Inflation, disruptions of raw material supply, extreme weather events and Russia’s invasion of Ukraine aggravate the food security situation in East Africa. The Ministry for Foreign Affairs of Finland will invest in the Africa Rural Climate Adaptation Finance Mechanism (ARCAFIM) programme to boost the agricultural productivity in the region and improve food security. The programme will also create new jobs and improve the living conditions of up to 1.5 million people. Private sector financing will account for half of the programme’s funding.
“Strengthening the position of local farmers and young people is an effective means of reducing uncontrolled migration flows,” says Minister for Foreign Trade and Development Ville Tavio. The ARCAFIM is expected to create 15,000 new jobs in the private sector.
The food security situation in East Africa has worsened because of high inflation, global disruptions in the supply of food and raw materials and extreme weather events, such as consecutive droughts and flood. The ARCAFIM will give small-scale farmers and small and medium-sized enterprises (SMEs) better access to finance so that they can invest in climate-resilient agricultural techniques, which in turn will improve crop productivity and business profitability.
“Enabling access to finance is crucial for advancing climate adaptation within vulnerable rural communities, sustaining and improving the agricultural livelihoods they depend on. The financial and technical support provided by Finland, in collaboration with other key partners, has played a critical role in the establishment of ARCAFIM,” says Alvaro Lario, President of the International Fund for Agricultural Development (IFAD).
Finland will invest EUR 32 million in ARCAFIM’s programme of loans.

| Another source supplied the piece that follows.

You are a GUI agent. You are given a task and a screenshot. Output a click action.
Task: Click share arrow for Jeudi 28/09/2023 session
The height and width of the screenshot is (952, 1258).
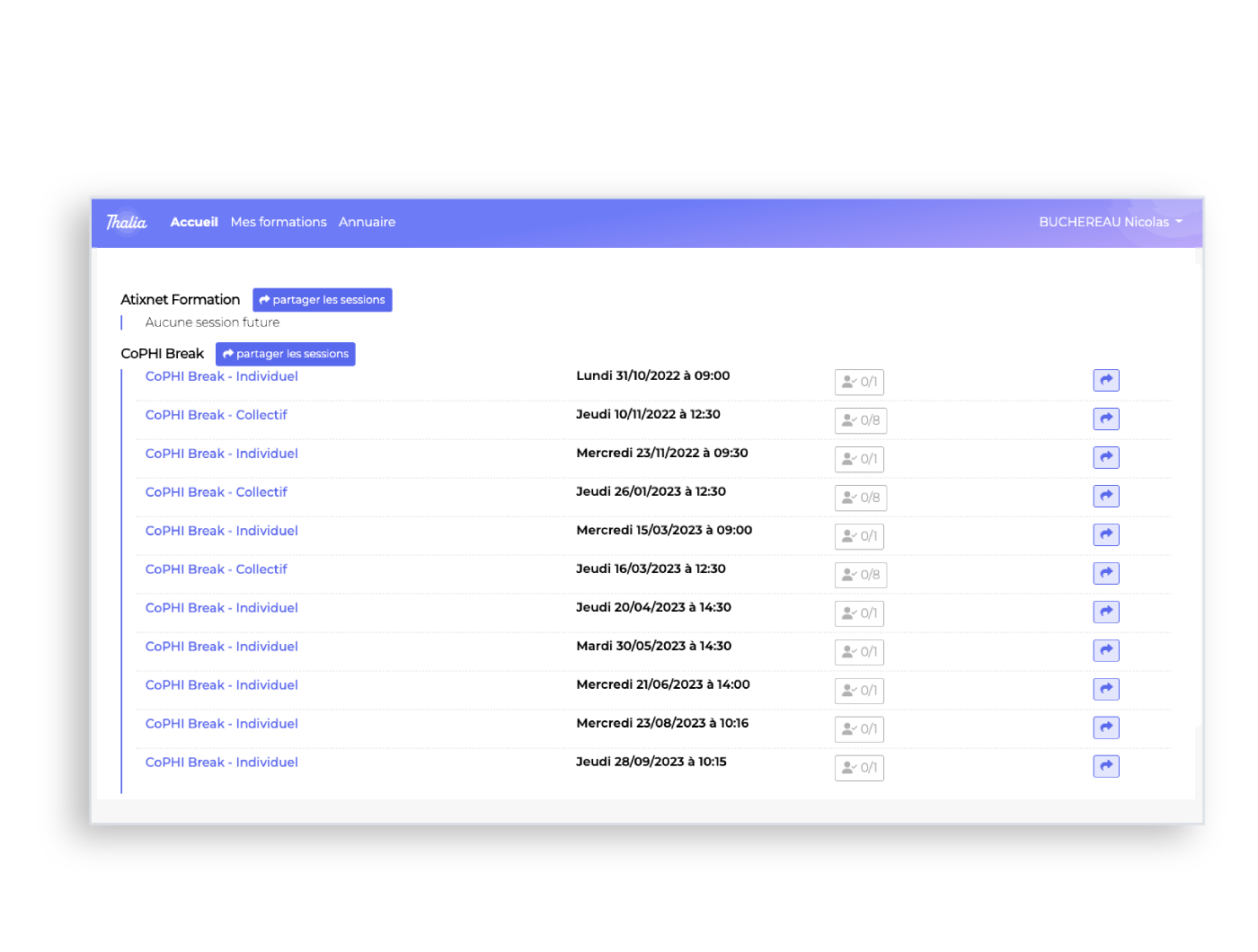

The invested capital is expected to flow back to Finland with a small profit over the next 12 years. The investment is part of Finland’s objective to increase cooperation with the private sector in the IFAD.
Half of the funding for ARCAFIM’s loan programme, amounting to USD 90 million, comes from a private partner, Equity Bank. The programme’s total size is USD 180 million. Other international investors, besides Finland, are the Nordic Development Fund (NDF) and the Green Climate Fund (GCF).
“It is important that a private commercial bank is involved in the financing and implementing of the loan programme because in this way granting loans to small-scale farmers and SMEs becomes a permanent part of their business,” Minister Tavio says. “The need for public development finance will reduce when an increasing larger share of the financing needs are met by the private sector.”